▶ [WHAT TO DO]:
Would you filter these records and copy every line that has the word "Switch"?

▶ [INPUT RECORDS]:
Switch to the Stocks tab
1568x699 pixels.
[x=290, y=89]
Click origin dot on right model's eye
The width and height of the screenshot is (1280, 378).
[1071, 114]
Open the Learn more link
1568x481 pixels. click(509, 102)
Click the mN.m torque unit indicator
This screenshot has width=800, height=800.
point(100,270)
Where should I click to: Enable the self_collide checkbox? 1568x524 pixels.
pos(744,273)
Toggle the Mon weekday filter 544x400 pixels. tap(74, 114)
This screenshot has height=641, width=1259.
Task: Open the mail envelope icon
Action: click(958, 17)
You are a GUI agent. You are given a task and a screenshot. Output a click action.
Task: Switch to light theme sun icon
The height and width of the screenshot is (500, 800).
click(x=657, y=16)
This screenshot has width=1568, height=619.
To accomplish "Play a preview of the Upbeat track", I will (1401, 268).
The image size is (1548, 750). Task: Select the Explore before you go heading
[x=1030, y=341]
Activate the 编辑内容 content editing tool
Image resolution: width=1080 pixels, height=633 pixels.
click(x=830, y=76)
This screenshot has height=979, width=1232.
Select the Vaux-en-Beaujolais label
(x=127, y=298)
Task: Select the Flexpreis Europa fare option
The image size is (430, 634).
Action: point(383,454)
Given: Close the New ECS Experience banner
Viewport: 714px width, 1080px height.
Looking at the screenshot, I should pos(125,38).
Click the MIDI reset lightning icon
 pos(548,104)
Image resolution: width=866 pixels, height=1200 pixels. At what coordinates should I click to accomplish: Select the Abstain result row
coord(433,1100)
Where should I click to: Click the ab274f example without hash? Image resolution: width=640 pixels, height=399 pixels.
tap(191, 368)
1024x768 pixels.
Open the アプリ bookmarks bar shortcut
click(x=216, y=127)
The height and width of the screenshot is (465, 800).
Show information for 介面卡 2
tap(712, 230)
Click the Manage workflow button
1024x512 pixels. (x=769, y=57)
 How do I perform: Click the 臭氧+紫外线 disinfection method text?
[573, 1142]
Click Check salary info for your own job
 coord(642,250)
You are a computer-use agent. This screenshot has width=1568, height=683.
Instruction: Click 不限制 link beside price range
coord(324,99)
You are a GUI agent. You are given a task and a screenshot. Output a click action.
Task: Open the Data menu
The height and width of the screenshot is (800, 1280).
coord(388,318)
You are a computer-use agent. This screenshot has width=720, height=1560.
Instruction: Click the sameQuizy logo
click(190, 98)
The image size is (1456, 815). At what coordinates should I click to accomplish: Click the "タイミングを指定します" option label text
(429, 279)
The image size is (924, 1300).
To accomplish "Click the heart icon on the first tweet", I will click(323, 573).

▶ [RESPONSE BELOW]:
Switch to the Stocks tab
Task: Switch to light theme sun icon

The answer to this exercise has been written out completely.